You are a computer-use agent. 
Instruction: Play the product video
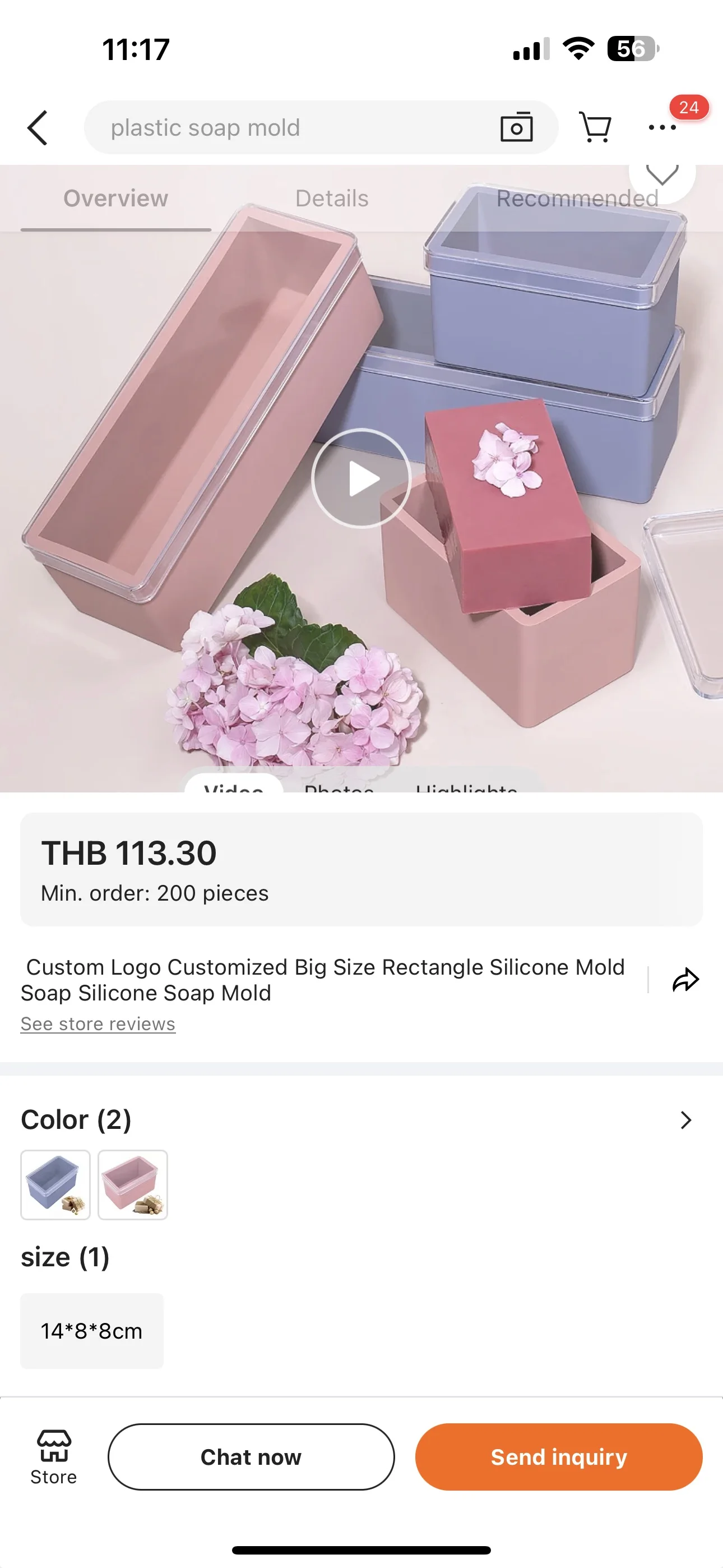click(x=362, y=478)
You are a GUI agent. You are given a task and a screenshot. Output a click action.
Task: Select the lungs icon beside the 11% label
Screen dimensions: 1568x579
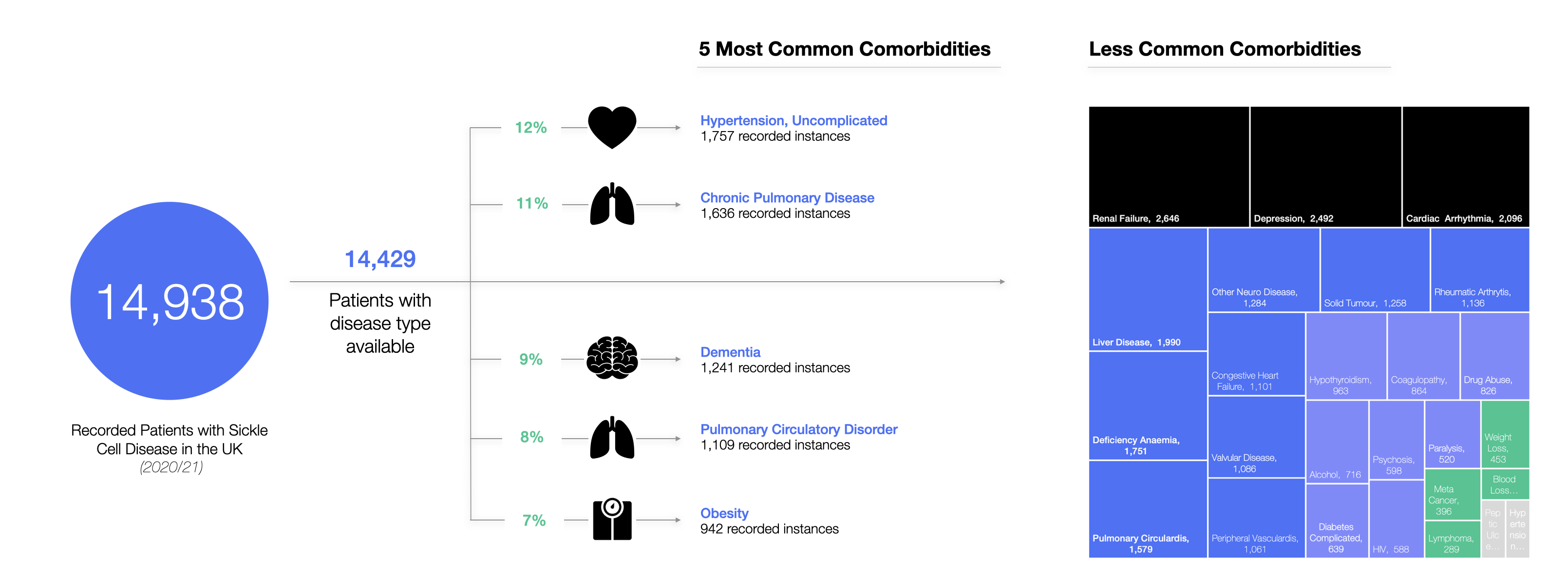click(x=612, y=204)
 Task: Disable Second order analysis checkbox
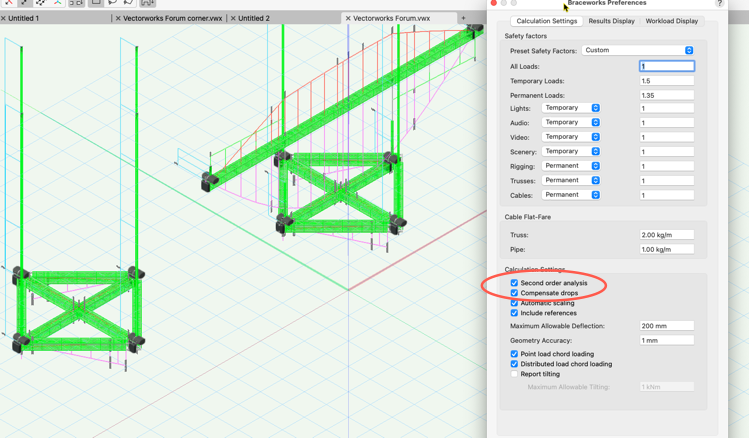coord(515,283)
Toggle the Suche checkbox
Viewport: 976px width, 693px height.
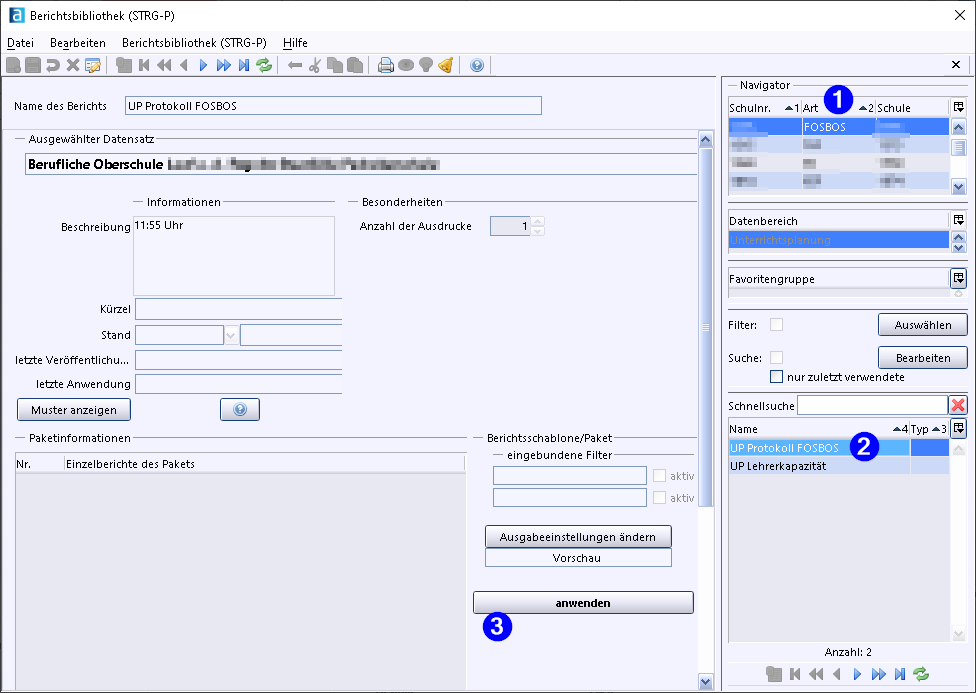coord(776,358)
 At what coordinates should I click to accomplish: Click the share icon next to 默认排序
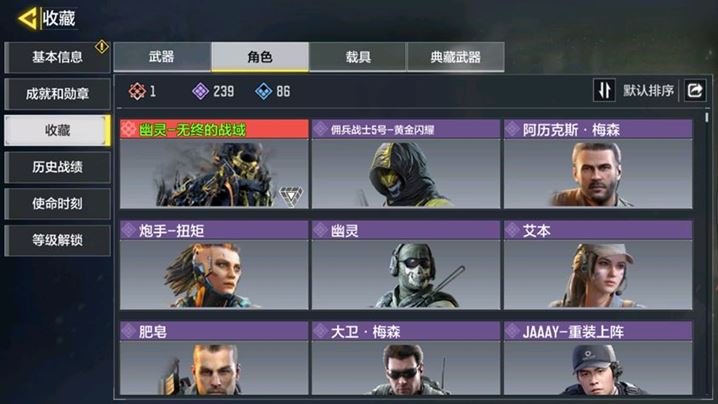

* * *

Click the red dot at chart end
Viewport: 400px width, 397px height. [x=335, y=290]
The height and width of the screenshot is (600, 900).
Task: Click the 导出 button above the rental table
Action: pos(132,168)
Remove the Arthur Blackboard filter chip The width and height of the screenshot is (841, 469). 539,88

Problem details
Look above for the line with "Task: Disable Second order analysis checkbox" and copy exactly from it through the line with "At what coordinates", both included. Omit the pictures.

Solution to the exercise
 Task: Disable Second order analysis checkbox
coord(515,283)
Toggle the Suche checkbox
Viewport: 976px width, 693px height.
coord(776,358)
 At what coordinates should I click to accomplish: Click the share icon next to 默认排序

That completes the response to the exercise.